All lines from the one containing "The width and" through the end of the data below are to be repeated exactly, with pictures left out.

--- Task material ---

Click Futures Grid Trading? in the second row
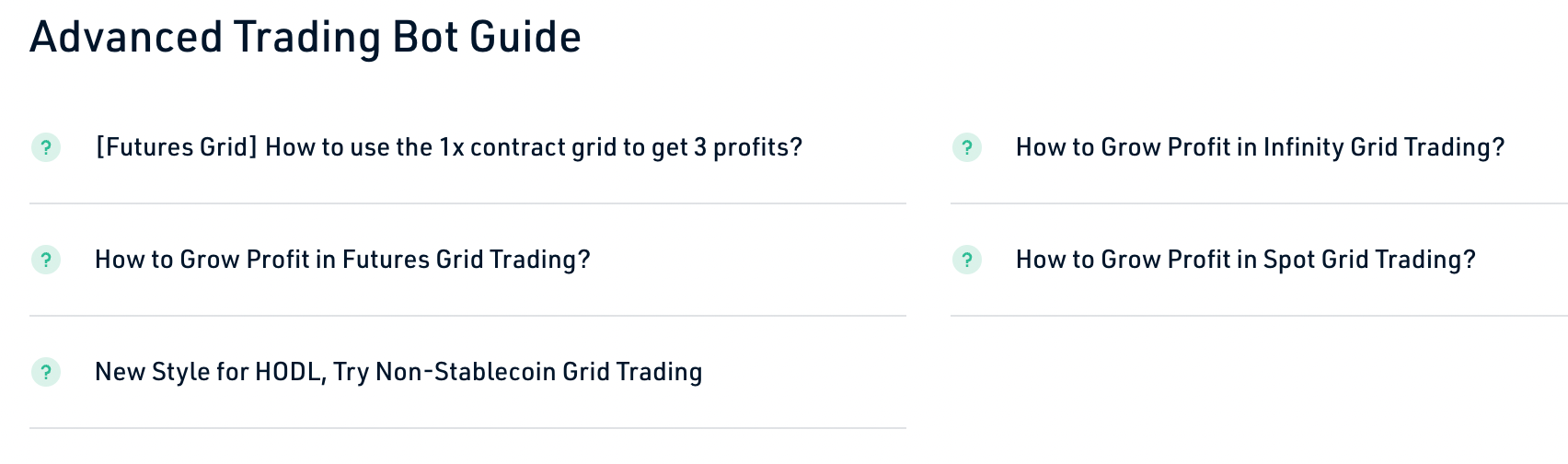 467,260

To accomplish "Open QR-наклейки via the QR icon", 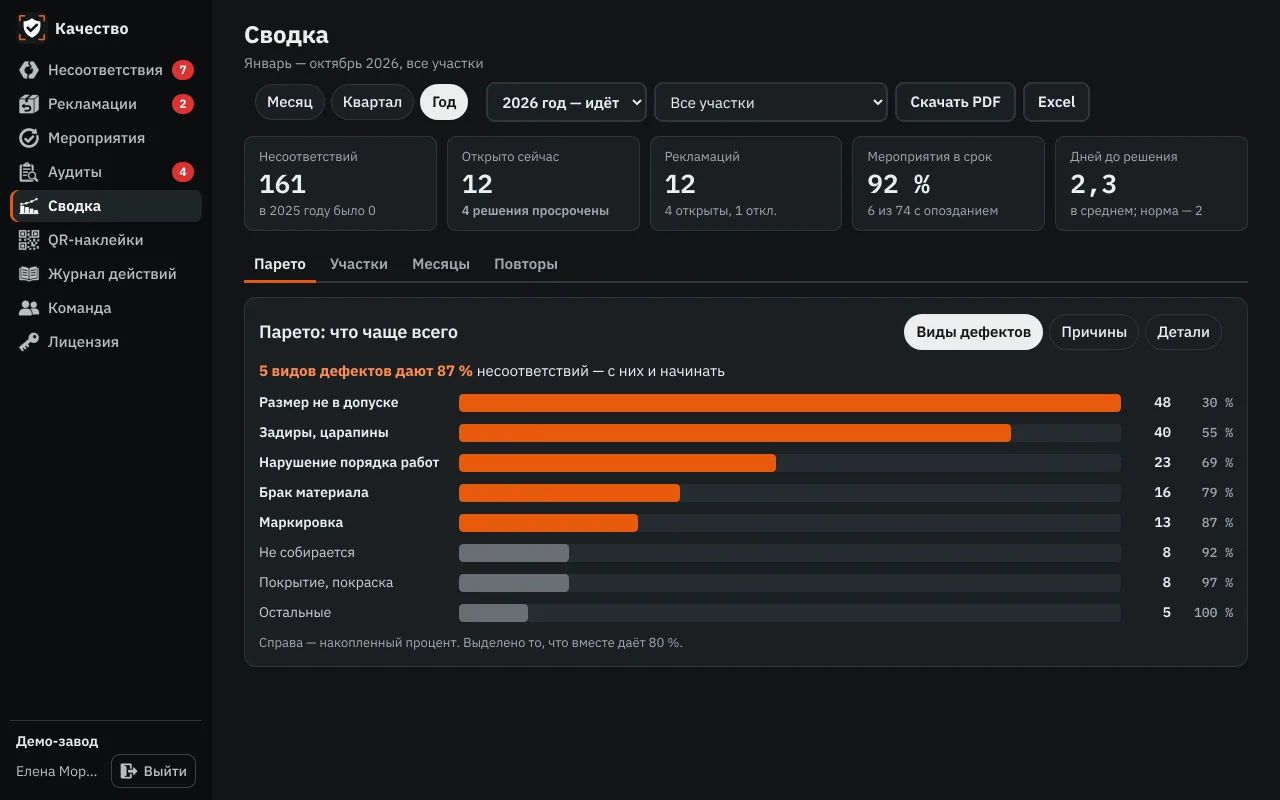I will click(x=29, y=240).
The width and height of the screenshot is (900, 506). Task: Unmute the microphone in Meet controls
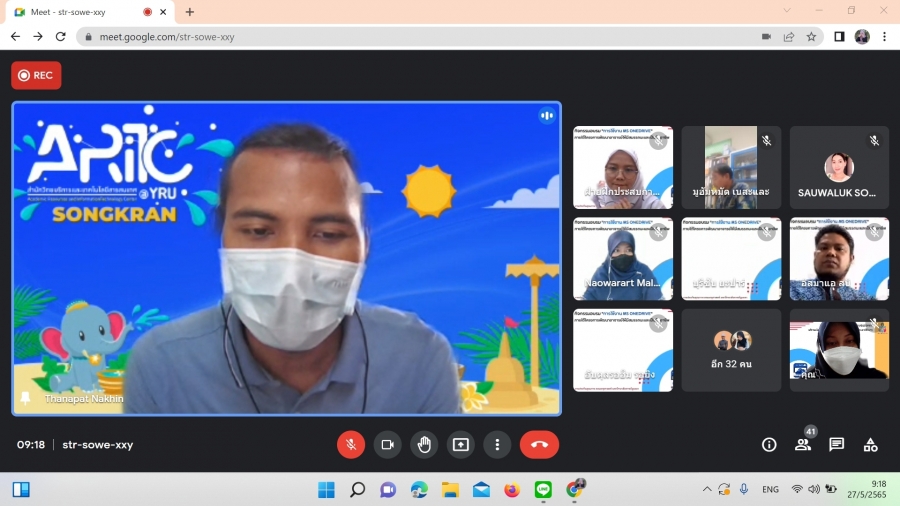click(351, 445)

---

● **Written response**
The width and height of the screenshot is (900, 506). Task: Unmute the microphone in Meet controls
click(351, 445)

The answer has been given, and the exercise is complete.